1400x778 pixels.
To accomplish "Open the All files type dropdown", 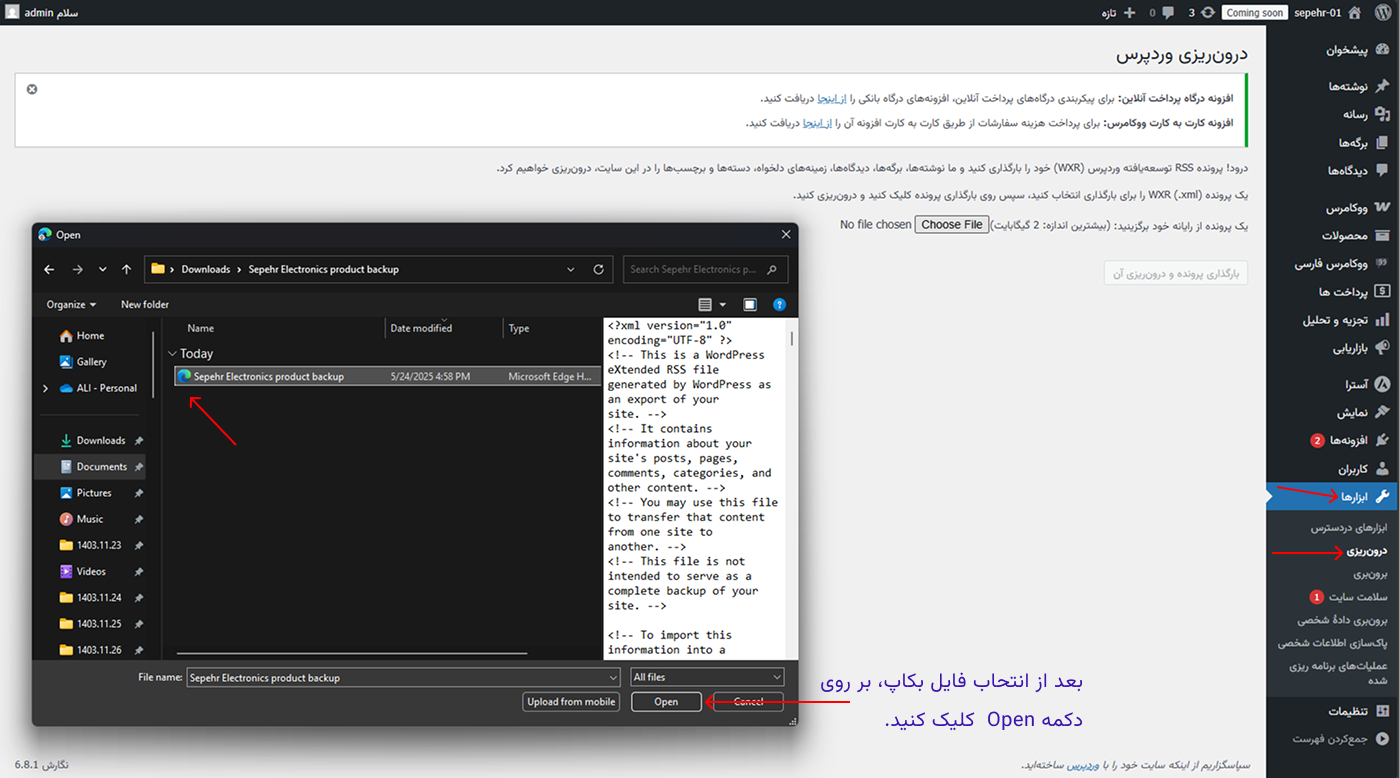I will (x=707, y=678).
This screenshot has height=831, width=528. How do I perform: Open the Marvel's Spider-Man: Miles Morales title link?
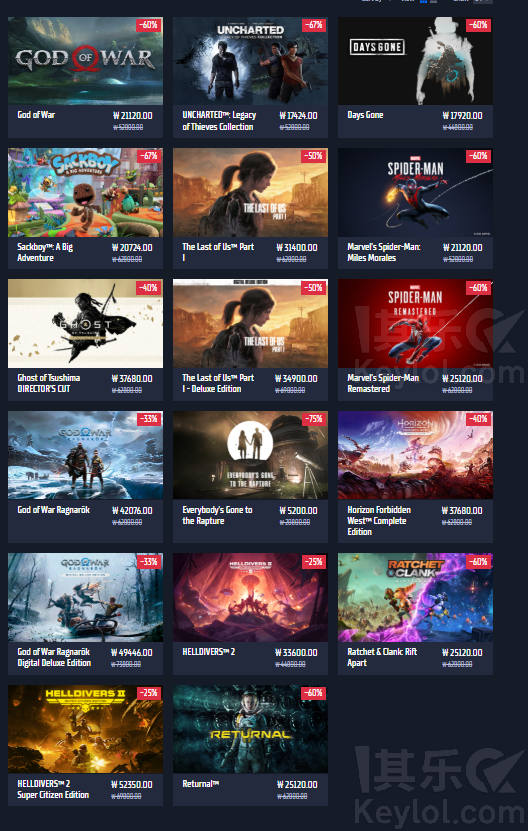[x=384, y=252]
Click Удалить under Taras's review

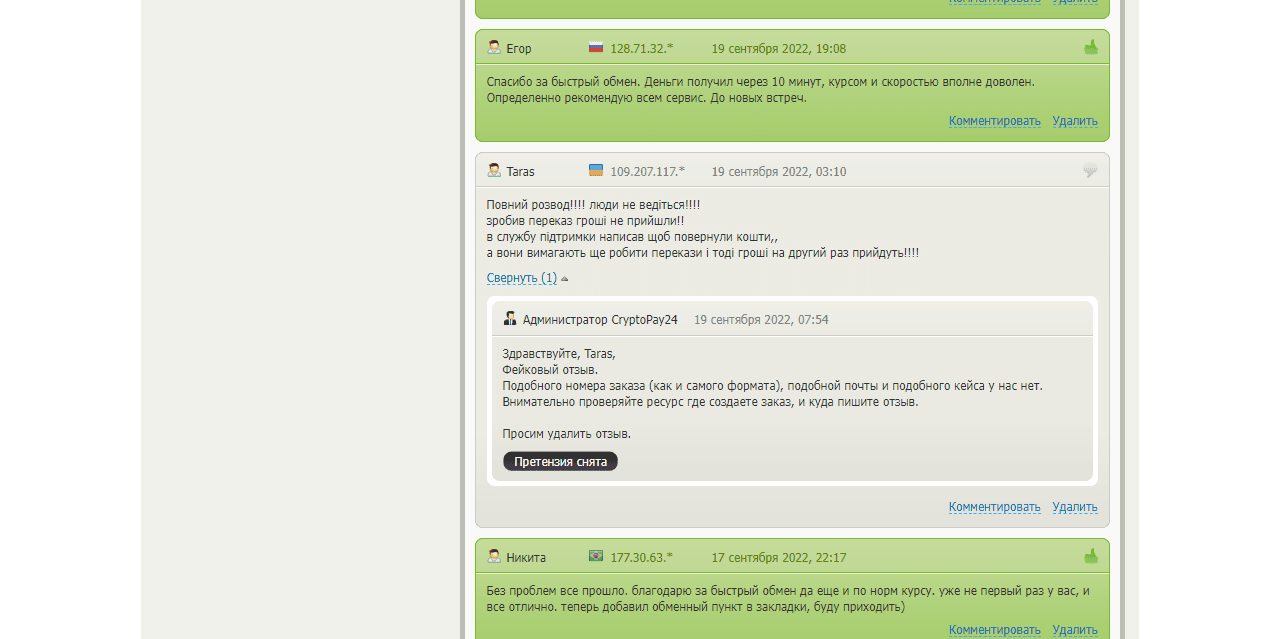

---------------

### Exercise prompt
Rewrite the items from the line that contains "This screenshot has" through the end of the items, both ends included, substituting "comment" for "review" and changing nothing else. Leave the pictures out.

### Problem solution
This screenshot has height=831, width=528. How do I perform: Open the Marvel's Spider-Man: Miles Morales title link?
[x=384, y=252]
Click Удалить under Taras's comment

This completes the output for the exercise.